What the exercise asks
Pictures should be omitted; restate word for word the lines from the one holding "The height and width of the screenshot is (357, 938)." through the last line of the entries below.

[Stored items]

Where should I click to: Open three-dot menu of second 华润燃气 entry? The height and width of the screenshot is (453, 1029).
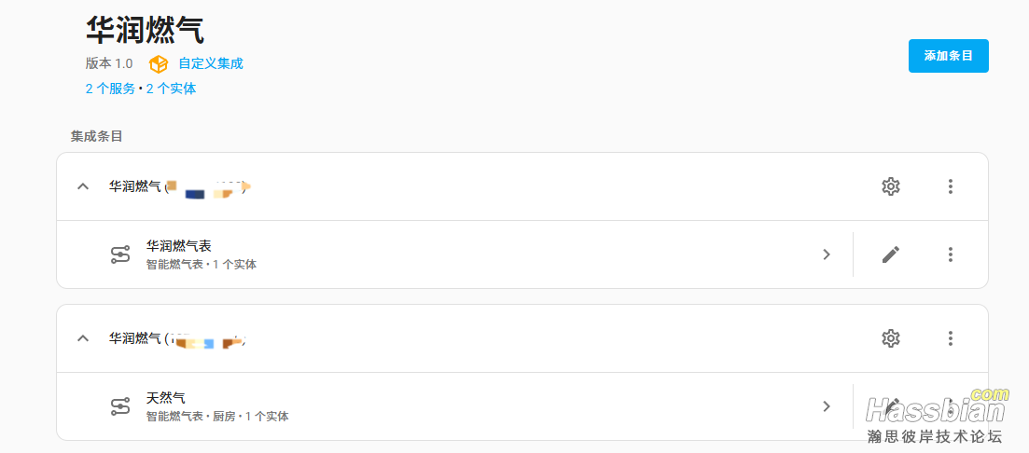pos(951,339)
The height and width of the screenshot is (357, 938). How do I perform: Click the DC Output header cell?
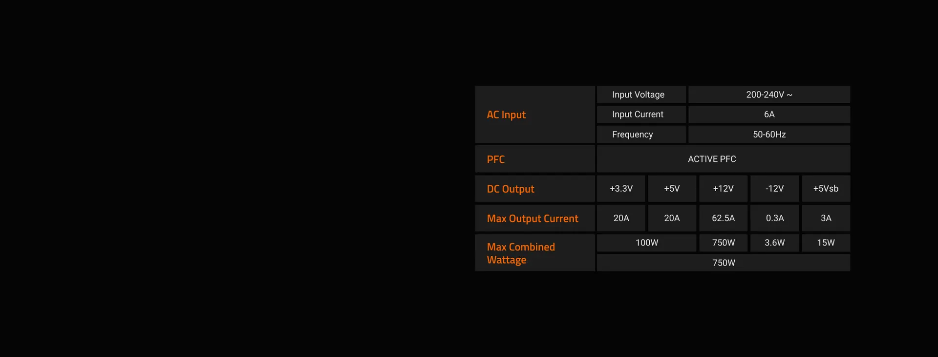pyautogui.click(x=535, y=189)
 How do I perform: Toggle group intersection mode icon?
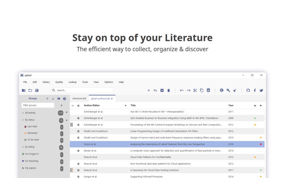[x=59, y=98]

Response
The height and width of the screenshot is (357, 938). How do I perform: Click the DC Output header cell?
pyautogui.click(x=535, y=189)
 How do I perform: Toggle group intersection mode icon?
[x=59, y=98]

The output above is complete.